KEY POINTS:
Jimmy Cayne, the former chairman of Bear Stearns, has broken his silence on the events that led to the collapse of the 85-year-old Wall St firm, revealing that he was bewildered by the credit crisis and became seriously ill as the company's problems mounted.
The septuagenarian broker, who ran Bear Stearns from 1993, was given a 50 per cent chance of survival after being rushed to hospital with a prostate infection last September.
The incident kept him away from the office for a fortnight and led to him losing 14kg. And, in an interview with Fortune magazine to be published this month, Cayne reveals he ordered a car rather than an ambulance to take him to the hospital on the morning of September 11 because, in the febrile stock market atmosphere, he feared news of his illness would leak and send Bear Stearns shares tumbling.

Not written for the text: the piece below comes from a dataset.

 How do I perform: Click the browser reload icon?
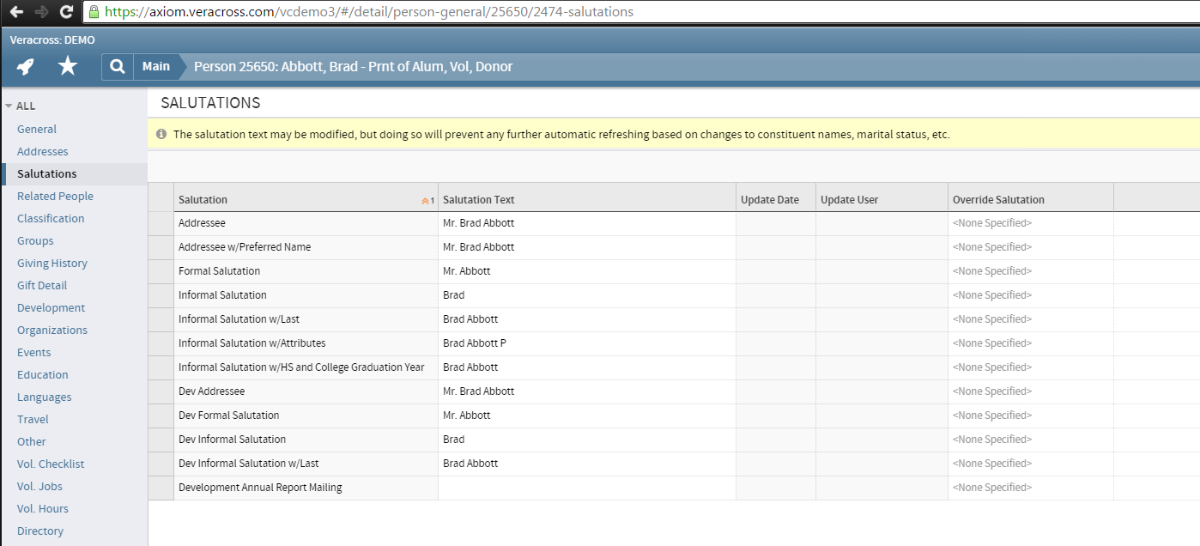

Bear Stearns had been at the centre of the credit crisis since last June, when two of its internal hedge funds collapsed. The firm lost US$1.6 billion trying to prop up the funds, leading investors to fear for its financial future, and its reputation was badly tarnished. "That was a period of not seeing the light at the end of the tunnel," he told Fortune. "It was not knowing what to do."
Ultimately, in March this year, rumours about Bear Stearns' financial health spiralled into a full-blown crisis of confidence among its trading partners.
Cayne saw the value of his stake in the company slashed by about US$1 billion when it agreed an emergency sale to JPMorgan Chase, reducing his personal fortune to US$600 million.
"When you become roadkill, when you happen to have lost some weight and you're not really healthy, but you know one thing - you know that you have worked your ass off and you're not smart enough to know the answer - that's tough."